In the business and creative world of video games, timing can be everything.
We are approaching the holiday season and the mass of big budget releases for the usual sports titles and yearly Call of Duty. We’ve already covered Resident Evil 6, with a review still to come once this busy writer has time to put his hands on a controller instead of a keyboard.
While Capcom received quite a mix of reviews for RE6, they have already shipped out 4.5 million copies and sales numbers will likely reflect this at the end of the month. Meanwhile, Arkane Studios, whose biggest contribution to gaming so far has been artwork for Bioshock 2, has finally seen a full release of their creation in Dishonored, a brand new offering that is being lauded as refreshing, innovative and visionary. These are the sorts of words that have been used for the beginnings of games like Prince of Persia, Borderlands and, of course, Bioshock.
All people have to do now is actually buy it.
Not only should we be admiring Arkane’s mental acuity in crafting such a thought-provoking first-person experience that first caught my attention when Game Informer revealed it, Bethesda Studios should be considered one of the ballsiest publishers out there for dropping Dishonored when it did. A quick look at the upcoming release schedule will show you just how much space your wallet will trade with your shelf if you are looking to pick up all the newest and hottest games on their way. Call of Duty: Black Ops II, Assassin’s Creed III, Halo 4, Forza Horizon, Need for Speed: Most Wanted, Hitman: Absolution, Playstation All-Stars Battle Royale, Epic Mickey 2, James Bond: 007 Legends and Far Cry 3 will all be coming out before we ring in 2013. If you have handheld systems like the 3DS and Vita, count your pennies because the number almost doubles.
Oh yeah, Nintendo is releasing a new system as well.
Obviously, Dishonored has its work cut out for it if it is going to be the pretty girl everyone wants to ask to the homecoming dance or whatever useless fucking analogy you want to insert to compare it to the usual offering you get around this time of year. Dishonored will need to be good enough to sell based on its own laurels, an ever-increasing task for publishers like Bethesda who has made a name for themselves with Fallout and The Elder Scrolls. Of course, the most obvious thing about Dishonored is the lack of a number or year in front of its title. Until next year when games like The Last of Us, Remember Me and Beyond: Two Souls drop, Bethesda can lay claim to the highest-profile new IP on the market.

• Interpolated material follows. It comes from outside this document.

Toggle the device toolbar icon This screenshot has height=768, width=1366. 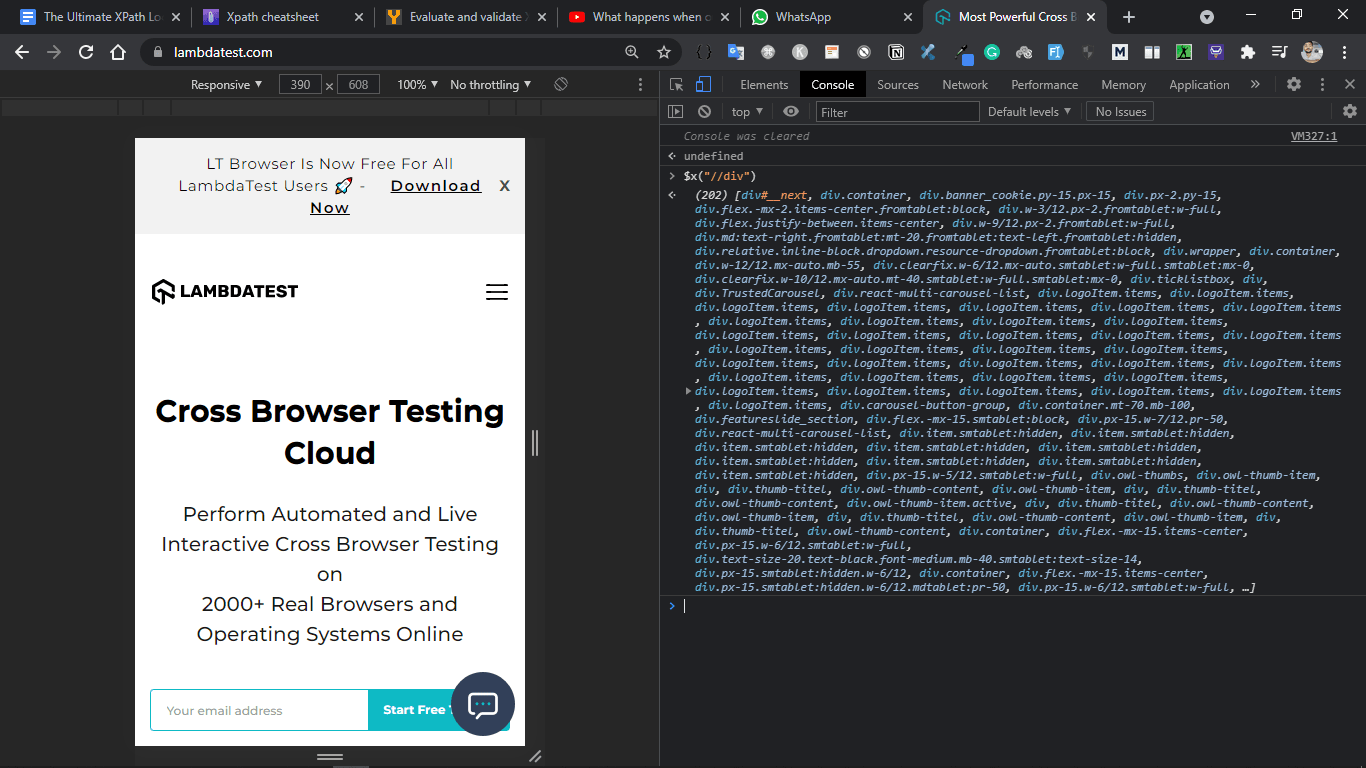pos(703,85)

So who exactly is going to buy this game?
I have seen commercials for it that highlight quotes from various gaming publications praising it. The ads sell the scenery as something we have never seen before, a minimalist and retro steampunk universe where every decision made is yours to choose. In fact, not a lot of information is given away in these ads to tip people off as to what they will experience when putting the game into their system. Who are you? What is your role? What has happened or will happen? Give us your money and find out.
Dishonored will have to fight with big budgets as well as the indie market. The continuous outpouring of digital releases across the Playstation Network and Xbox Live Arcade has given people tired of the same old shit a piece of the video game landscape to call their own. On the same day as Dishonored, Retro City Rampage was released for the PSN, a tribute to 8-bit games and made by less people than what usually makes up an entire department of a company like Electronic Arts.
Bethesda has enjoyed plenty of success with their existing franchises but I do question if Dishonored is just a little too unique and asks too much of the player for it to be a total draw at retail. While games like Skyrim and Fallout reward you for exploring every facet of their levels and worlds, they also keep a focus on their core narratives and quests. Dishonored intertwines these. It is entirely on you to decide how to go about your mission, whether you want to be a macho Expendables extra or a ghost who leaves the scene without a trace. Whatever your choice, you must accomplish the mission; there is no wandering off and doing your own thing, something a lot of people who enjoy the games I just mentioned have likely come to expect.
I will always be biased toward a developer who takes a risk like Arkane has done with Dishonored. I will be just as biased toward a publisher like Bethesda who praises such work and rewards it with press and media blitzing like they have done. At the same time, I wonder if this calculated risk is going to pay off for both companies. They had to know what they were getting themselves into with this holiday season; anyone with an internet connection is free to look up the entire catalog of games for the Playstation 3, Xbox 360 and Wii U that will be available in the next two months.
The other thing to consider is if it does blow up and make Bethesda a lot of money, I do not want to see Dishonored 2 on the schedule at this time next year. If gold is found with this game, let it be a hit and let it be a critical darling. I was all set to give Assassin’s Creed a chance for a short time after it came out when I realized that AC: II was the fourth game released in the series. That turned me off immediately, and I don’t want to see the same thing happen to a promising game like Dishonored. I wish Arkane the best of luck and hope to see a Game of the Year label when it gets discounted several months from now.